The energy in the arena awakes primal instincts: the heart is jumping at the first ¡Olé! shouted in one voice by hundreds of people; eyebrows are frowning in disbelief at the sight of blood, and then comes the awe when you witness the crowd’s enjoyment at the final stroke. Everything is taking place exactly as it did two hundred years ago: the bullfighters have the same rituals and the crowd responds the same; the same dialogue, the same respect for the faena – the art of maneuvering the bull – and above all, the same thrill, the same primal participation in the show.

The local audience is ferocious: the crowd is very much into the drama and often dictates the course of the corrida: they can dismiss a banderillero if he did not succeed a double, they ask for the killing coup when their patience is over, watch delighted how the bullfighter cuts the dead bull’s first ear and demand “otra” (another one), the other one to be thrown in the public: everybody is anxious to get one.

You have to know that a corrida can also be a corrida flamenca, with no picadors and the bullfighter mounted on superb horses who dance while they chicane the bull. The moves of the bullfighter with his cape are his art; he can chicane a bull up to its exhaustion and he does it with no visible effort. You feel his faena in the reaction of the public. And you have to pay close attention at his decisive blow which has to be rapid, precise and masterly: the bull will remain on its feet and even move to and fro as if the blow had failed. This is the moment when the matador turns his back at it – and starts saluting the public. After a few moments the bull knees and then lies down. The bull does not die instantly.

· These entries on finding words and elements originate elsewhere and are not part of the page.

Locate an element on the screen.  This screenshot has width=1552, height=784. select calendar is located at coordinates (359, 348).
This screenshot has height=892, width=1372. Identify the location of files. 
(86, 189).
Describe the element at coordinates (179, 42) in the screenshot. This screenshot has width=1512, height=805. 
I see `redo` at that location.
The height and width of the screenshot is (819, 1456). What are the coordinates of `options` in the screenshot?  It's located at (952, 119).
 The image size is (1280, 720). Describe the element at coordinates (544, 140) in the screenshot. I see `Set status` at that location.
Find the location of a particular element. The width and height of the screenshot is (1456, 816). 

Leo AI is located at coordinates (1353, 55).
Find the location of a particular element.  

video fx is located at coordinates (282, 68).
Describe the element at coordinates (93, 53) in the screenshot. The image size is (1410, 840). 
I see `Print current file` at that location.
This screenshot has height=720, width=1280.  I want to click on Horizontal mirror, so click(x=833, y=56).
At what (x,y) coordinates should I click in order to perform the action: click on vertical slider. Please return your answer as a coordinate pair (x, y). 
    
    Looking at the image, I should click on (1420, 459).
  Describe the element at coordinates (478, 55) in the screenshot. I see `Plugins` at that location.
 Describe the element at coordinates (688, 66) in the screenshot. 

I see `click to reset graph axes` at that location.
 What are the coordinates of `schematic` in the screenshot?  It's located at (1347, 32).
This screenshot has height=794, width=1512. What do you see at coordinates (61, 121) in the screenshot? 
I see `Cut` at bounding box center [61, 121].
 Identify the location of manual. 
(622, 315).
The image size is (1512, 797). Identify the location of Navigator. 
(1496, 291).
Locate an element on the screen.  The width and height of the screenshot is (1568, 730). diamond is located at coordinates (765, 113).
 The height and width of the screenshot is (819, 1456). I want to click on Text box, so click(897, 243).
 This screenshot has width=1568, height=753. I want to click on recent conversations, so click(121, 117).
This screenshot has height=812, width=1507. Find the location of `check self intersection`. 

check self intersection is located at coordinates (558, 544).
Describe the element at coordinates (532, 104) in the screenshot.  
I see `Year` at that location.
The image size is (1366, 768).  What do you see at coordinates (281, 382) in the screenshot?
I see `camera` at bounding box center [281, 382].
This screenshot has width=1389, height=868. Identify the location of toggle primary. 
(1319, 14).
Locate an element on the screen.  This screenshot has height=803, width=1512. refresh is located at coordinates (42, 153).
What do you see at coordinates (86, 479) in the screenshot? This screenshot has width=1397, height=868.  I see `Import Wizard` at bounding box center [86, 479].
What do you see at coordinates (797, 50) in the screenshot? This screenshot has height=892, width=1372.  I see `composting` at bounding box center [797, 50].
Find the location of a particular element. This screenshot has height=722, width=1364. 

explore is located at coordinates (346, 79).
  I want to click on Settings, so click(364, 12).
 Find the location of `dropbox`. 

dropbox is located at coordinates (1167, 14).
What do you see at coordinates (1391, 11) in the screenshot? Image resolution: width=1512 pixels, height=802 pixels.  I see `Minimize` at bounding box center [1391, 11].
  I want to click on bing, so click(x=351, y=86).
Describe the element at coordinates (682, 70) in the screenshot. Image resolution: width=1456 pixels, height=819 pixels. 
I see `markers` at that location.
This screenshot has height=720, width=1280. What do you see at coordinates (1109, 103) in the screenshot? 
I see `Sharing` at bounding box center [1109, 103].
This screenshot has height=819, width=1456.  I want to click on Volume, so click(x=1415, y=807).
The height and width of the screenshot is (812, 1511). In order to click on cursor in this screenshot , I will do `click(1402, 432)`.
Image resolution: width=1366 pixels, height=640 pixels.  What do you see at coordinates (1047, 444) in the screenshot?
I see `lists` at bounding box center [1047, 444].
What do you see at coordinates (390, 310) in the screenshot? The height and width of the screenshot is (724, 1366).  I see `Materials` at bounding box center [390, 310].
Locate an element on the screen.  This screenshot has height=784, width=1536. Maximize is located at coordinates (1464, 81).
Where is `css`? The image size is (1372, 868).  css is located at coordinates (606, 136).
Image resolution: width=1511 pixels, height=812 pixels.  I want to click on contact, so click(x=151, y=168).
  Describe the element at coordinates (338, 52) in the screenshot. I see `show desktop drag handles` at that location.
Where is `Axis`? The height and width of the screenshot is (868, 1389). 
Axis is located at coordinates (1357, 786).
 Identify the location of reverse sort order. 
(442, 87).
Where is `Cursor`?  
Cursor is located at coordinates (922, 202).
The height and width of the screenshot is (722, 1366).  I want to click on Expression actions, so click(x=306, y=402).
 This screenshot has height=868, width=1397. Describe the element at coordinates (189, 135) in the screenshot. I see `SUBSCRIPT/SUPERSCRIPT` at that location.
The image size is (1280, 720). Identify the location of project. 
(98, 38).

A banderillero comes and sticks a knife in its head. The whole arena shouts in satisfaction.

After a night like this, the rhythm of the passo doble pulses in your veins, passion takes over, you let your hair down and go dancing and you’ll have the torro bravo for dinner in one of the town’s restaurants – if you know where to search for them. Suddenly, your urban limits are challenged and basic instincts reveal what you’re really made of.

The tercios of the corrida

Act 1

At the President’s signal – a trumpet usually accompanied by drums – the bull enters the ring

The Matador’s assistants, the banderilleros – there are three of them or more – come into the ring from behind the special protection paravans (burladero) and start to chicane the bull.

The Matador enters the ring to get to test the bull himself. The artful series of moves and paces in this phase of the Matador’s first encounter with the bull is called the Veronica; he uses the large capa or cape.

Act 2

The President signals for the second act, the trumpeter sounds for the entrance of the Picadors

The Picador appears as a medieval knight, mounted on a beautiful horse; both man and horse are wearing metal for protection, because a lively bull usually attacks a horse without hesitation. The Picador uses a spear to weaken the neck of the bull, giving him two stings.

This is maybe the most breathtaking phase so far: the Banderilleros (there are 2 or three of them) come into the arena and use a pair of Banderillas (Barbed sticks) each to further weaken the bull. The Banderillas are small spears with curved end that, once they’re piercing the bull’s neck, remain stuck under his skin, fluttering small colored flags at the other end. In placing them the Banderillero must get as close as possible of the charging bull while his arms must be lifted high and straight to plant the banderillas over the bull’s horns.

Act 3

The final act is played out by the matador, with the muleta, the heart-shaped cape and the Estoque, the 33-inch sword. It is a masterly, complex dance-fight with the bull up to the bull’s maximum rage and exhaustion and is ended by one decisive blow with the estoque at a lethal spot at the base of the bull’s head.